With the rise of Bubble and other no-code platforms, it seems like you be technical to start a company. In fact, “vibe coding” with Cursor and Windsurf allows people to instruct an LLM to build entire code bases with a few prompts.
For entrepreneurs and startups, this means rapid prototyping and MVP development with significantly reduced time-to-market. Take Strabo, for example, a fintech startup whose two founders spent only a month building a global personal finance tracker on Bubble’s platform. They now serve over 10,000 financial institutions in 11 countries, with a valuation exceeding ยฃ1.5 million. We have come a long way since Facebook started moving servers and coding out different PHP environments for each school.
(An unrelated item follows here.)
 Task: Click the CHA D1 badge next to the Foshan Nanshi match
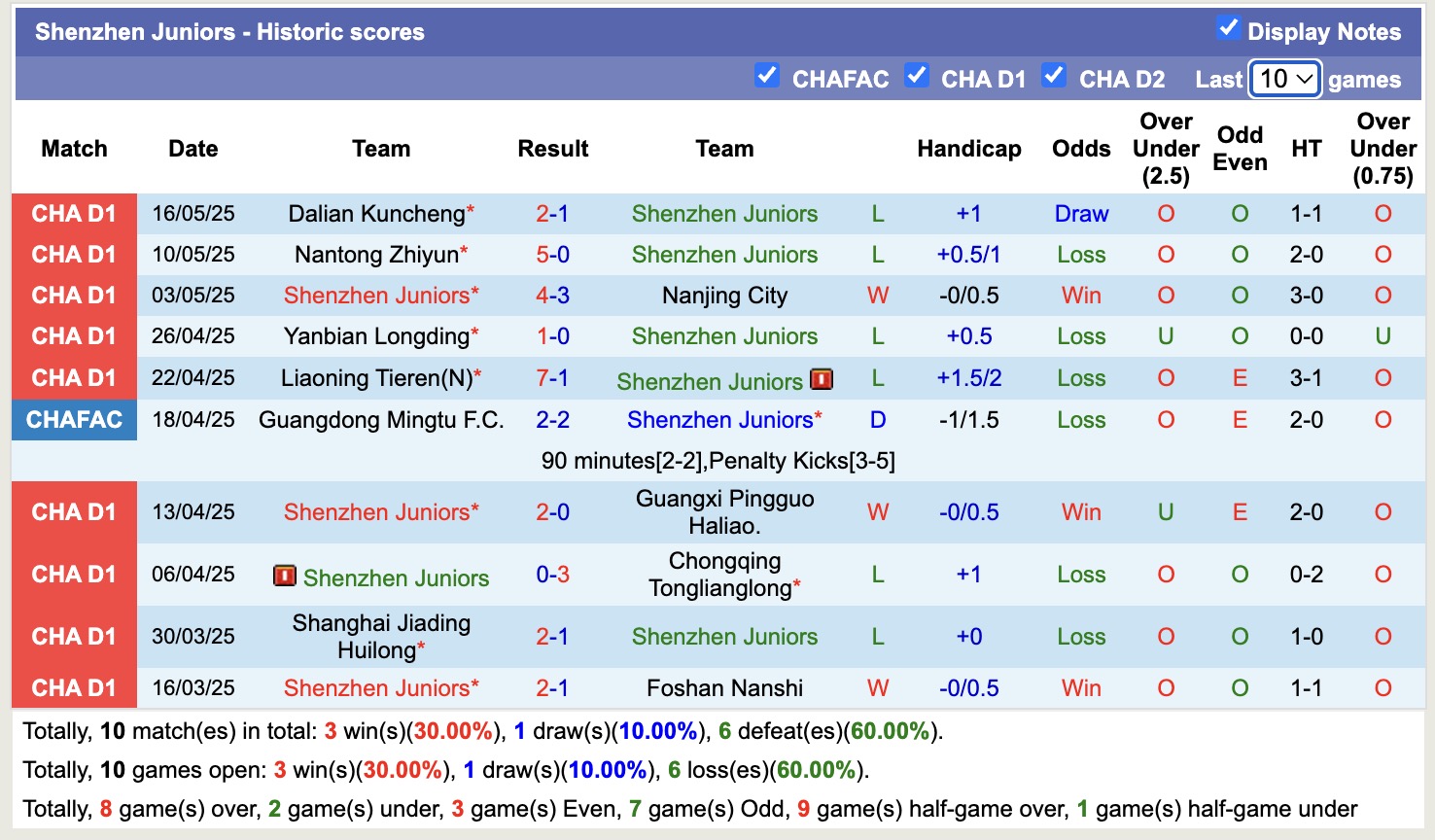[x=74, y=687]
However, the top entrepreneurs today are those who have entered the technology early before “democratisation” tools became widespread.. As the barriers to entry have been rapidly eroded, the software market has become increasingly saturated.
This realisation leads me to look beyond software to areas where technical expertise still offers significant competitive advantage. Synthetic biology represents precisely such a frontier.
The Dawn of the Bio-Creation Age
While we’ve been focused on the information age and its evolution into the AI-powered knowledge age, I believe we’re on the cusp of what might be called the “Bio-Creation Age”-an era where humanity harnesses biotechnology to discover and create novel materials and solutions.
The synthetic biology market is expanding rapidly, calculated at US$25 billion in 2025 and forecasted to reach around US$193 billion by 2034, accelerating at a CAGR of 29%. This growth is fuelled by advancements in technologies like CRISPR-Cas9, which has revolutionised gene editing since its development as a tool in 2012.
CRISPR (Clustered Regularly Interspaced Short Palindromic Repeats) technology was first identified in E. coli in 1987, but its role in bacterial immunity wasn’t discovered until the early 2000s. By 2012, scientists had harnessed it as a tool to modify targeted regions of genomes.
The implications are profound. We’re moving into an age where humans can:
- Create rapid responses to novel diseases
- Enhance physical attributes through gene editing
- Tailor agricultural products for specific characteristics rather than working within evolutionary constraints
This could potentially dwarf the impact of the original Green Revolution, which itself transformed global agriculture through technology transfer initiatives and high-yielding crop varieties.
A Personal Reflection on Technical Expertise
Looking back at my time at Oxford, I regret not leveraging the available resources to develop deeper technical understanding in biotechnology. I was captivated by management theory and economic models, overlooking the opportunity to gain hands-on experience with cutting-edge biological engineering techniques.
In today’s world, merely understanding business or management is insufficient for truly innovative entrepreneurship. The most impactful founders will be those who develop deep expertise in emerging technical fields-particularly those not yet democratised by no-code equivalents. Identifying and developing expertise in the technical frontiers of tomorrow-before they become accessible to everyone-remains the surest path to building something truly revolutionary.